Nutanix puts ChatGPT in a turnkey box

Nutanix has launched a turnkey GPT-in-a-box for customers to run large language model AI workloads on its hyperconverged software platform.

Update: Nutanix does not support Nvidia’s GPU Direct protocol. 5 Sep 2023.

GPT (Generative Pre-trained Transformer) is a type of machine learning large language model (LLM) which can interpret text requests and questions, search through multiple source files and respond with text, image, video or even software code output. Sparked by the ChatGPT model, organizations worldwide are considering how adopting LLMs could improve marketing content creation, make chatbot interactions with customers better, provide data scientist capabilities to ordinary researchers, and save costs while doing so.

Greg Macatee, an IDC Senior Research Analyst, Infrastructure Systems, Platforms and Technologies Group, said: “With GPT-in-a-box, Nutanix offers customers a turnkey, easy-to-use solution for their AI use cases, offering enterprises struggling with generative AI adoption an easier on-ramp to deployment.”

Nutanix wants to make it easier for customers to trial and use LLMs by crafting a software stack including its Nutanix Cloud Infrastructure, Nutanix Files and Objects storage, and Nutanix AHV hypervisor and Kubernetes (K8S) software with Nvidia GPU acceleration. Its Cloud Infrastructure base is a software stack in its own right, including compute, storage and network, hypervisors and containers, in public or private clouds. GPT-in-a-box is scalable from edge to core datacenter deployments, we’re told.

The GPU acceleration involves Nutanix’s Karbon Kubernetes environment supporting GPU passthrough mode on top of Kubernetes.

Thomas Cornely, SVP, Product Management at Nutanix, said: “Nutanix GPT-in-a-Box is an opinionated AI-ready stack that aims to solve the key challenges with generative AI adoption and help jump-start AI innovation.” 

We’ve asked what the “opinionated AI-ready stack” term means and Nutanix’answer is: “The AI stack is “opinionated” as it includes what we believe are the best in class components for the model runtimes, Kubeflow, PyTorch, Torchserve, etc. The open source ecosystem is fast moving and detailed knowledge of these projects allows us to ensure the right subset of components are deployed in the best manner.’’

Nutanix is also providing services to help customers size their cluster and deploy its software with open source deep learning and MLOps frameworks, inference server, and a select set of LLMs such as Llama2, Falcon GPT, and MosaicML.

Data scientists and ML administrators can consume these models with their choice of applications, enhanced terminal UI, or standard CLI. The GPT-in-a-box system can run other GPT models and fine tune them by using internal data, accessed from Nutanix Files or Objects stores.

Gratifyingly for Nutanix, a recent survey found 78 percent of its customers were likely to run their AI/ML workloads on the Nutanix Cloud Infrastructure. As if by magic, that bears out what IDC’s supporting quote said above.

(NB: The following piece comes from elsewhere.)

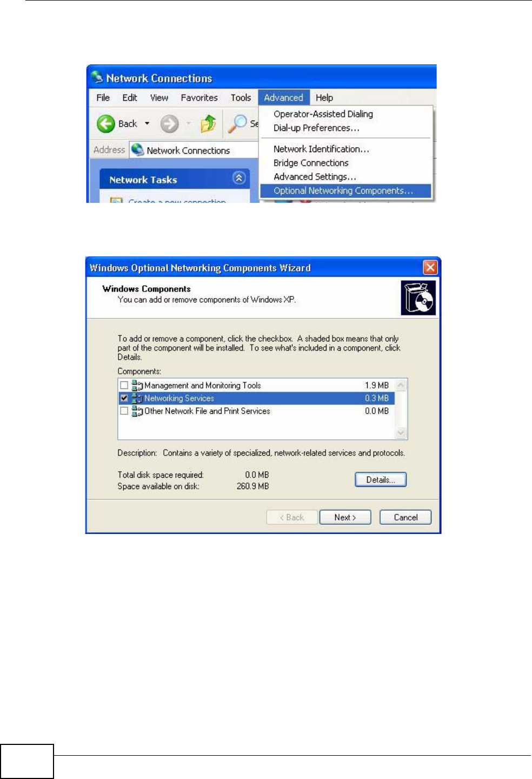
Task: Click the Forward arrow icon
Action: (169, 124)
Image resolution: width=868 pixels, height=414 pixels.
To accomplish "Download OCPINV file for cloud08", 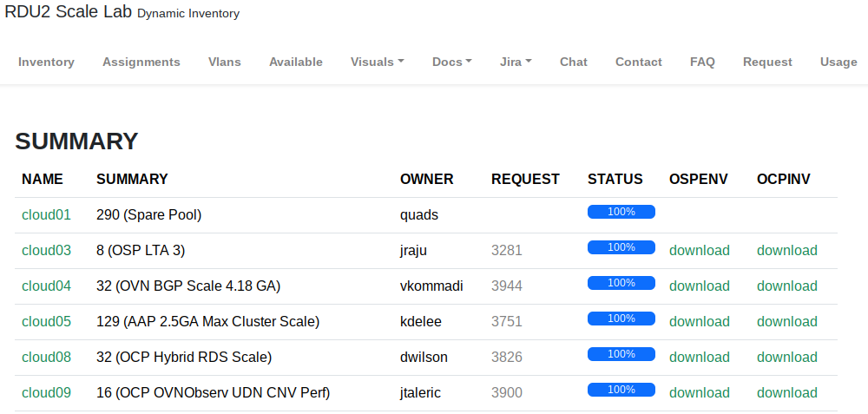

Nutanix wants us to realize it has AI and open source AI community credibility through its:

  • Participation in the MLCommons (AI standards) advisory board
  • Co-founding and technical leadership in defining the ML Storage Benchmarks and Medicine Benchmarks
  • Serving as a co-chair of the Kubeflow (MLOps) Training and AutoML working groups at the Cloud Native Computing Foundation (CNCF)

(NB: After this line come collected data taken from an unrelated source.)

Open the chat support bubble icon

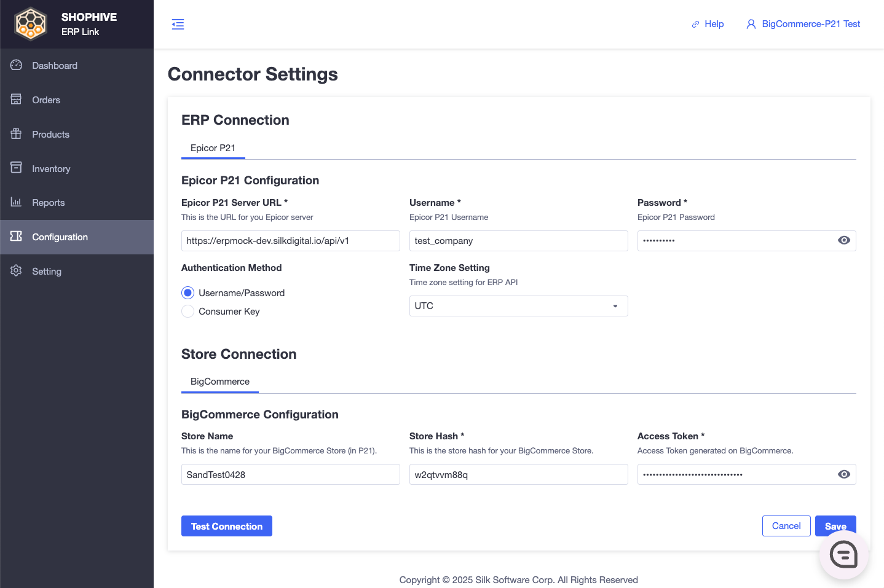click(843, 555)
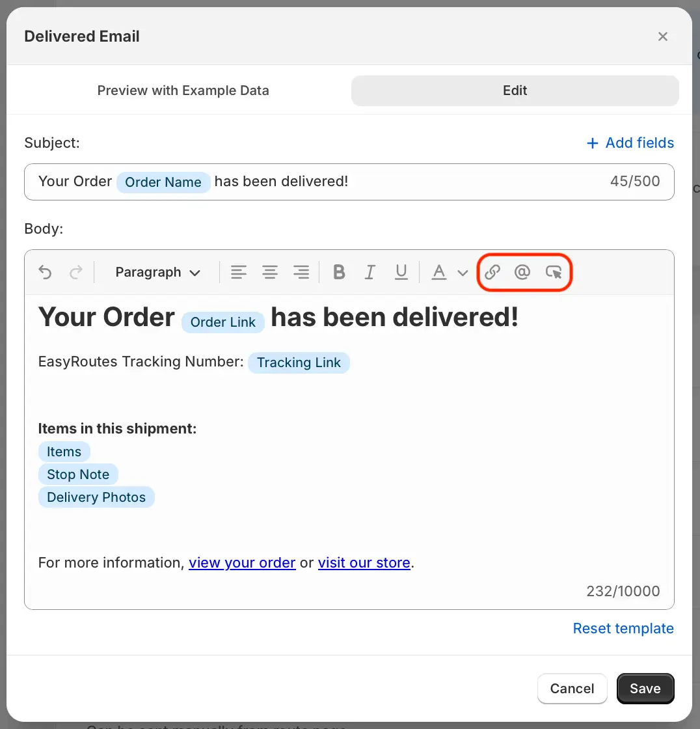This screenshot has width=700, height=729.
Task: Click the Add fields link
Action: 630,143
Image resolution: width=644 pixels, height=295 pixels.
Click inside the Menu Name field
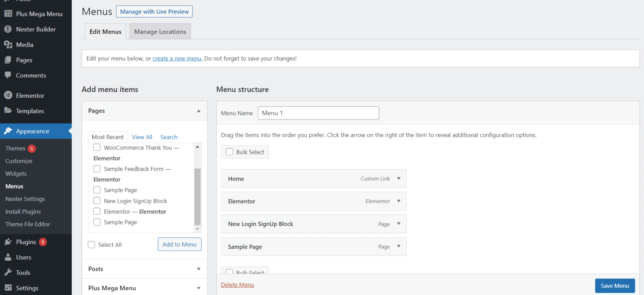click(318, 113)
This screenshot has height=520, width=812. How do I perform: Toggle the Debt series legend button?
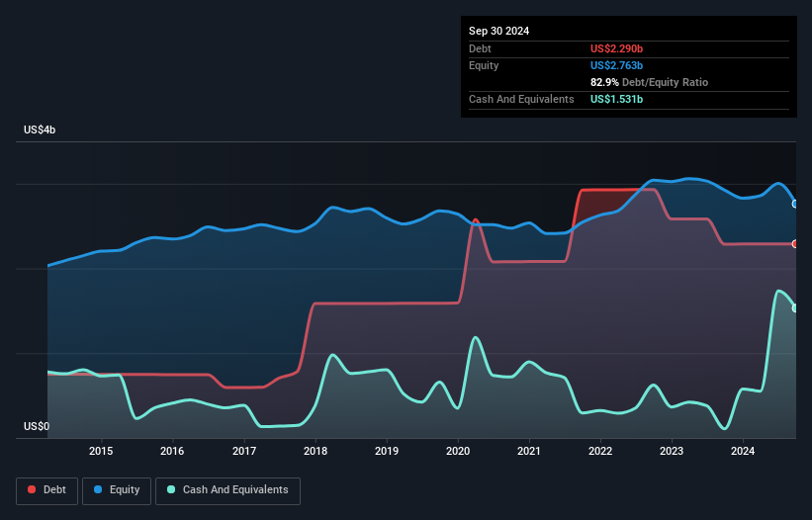[47, 490]
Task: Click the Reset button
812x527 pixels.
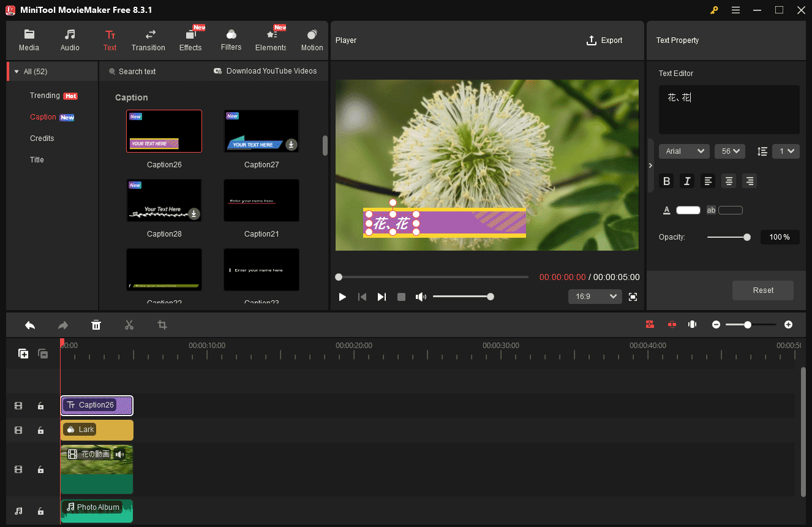Action: coord(762,290)
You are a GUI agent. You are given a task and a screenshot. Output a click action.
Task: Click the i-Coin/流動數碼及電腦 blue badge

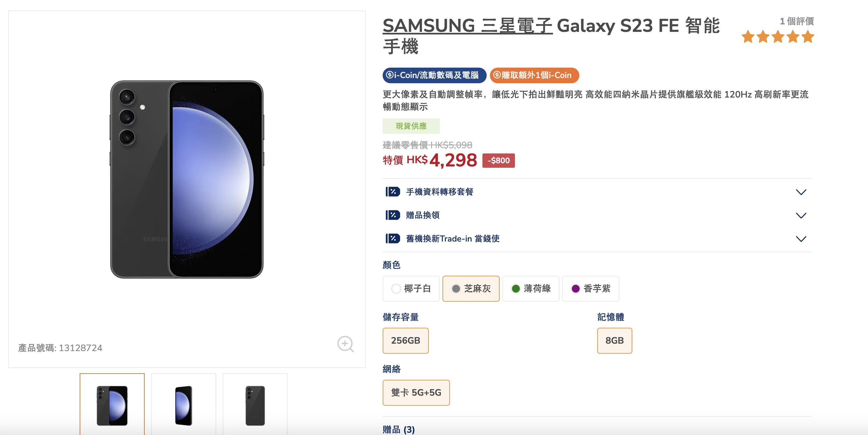434,75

Get more details about this ChatGPT-in-a-box software stack from Nutanix’s website

Bootnote. Nutanix’ Acropolis software supports Nvidia’s vGPU feature, in which a single GPU is shared amongst accessing client systems, each seeing their own virtual GPU. It does not support Nvidia’s GPUDirect protocol for direct access to NVMe storage, bypassing a host CPU and its memory (bounce buffer).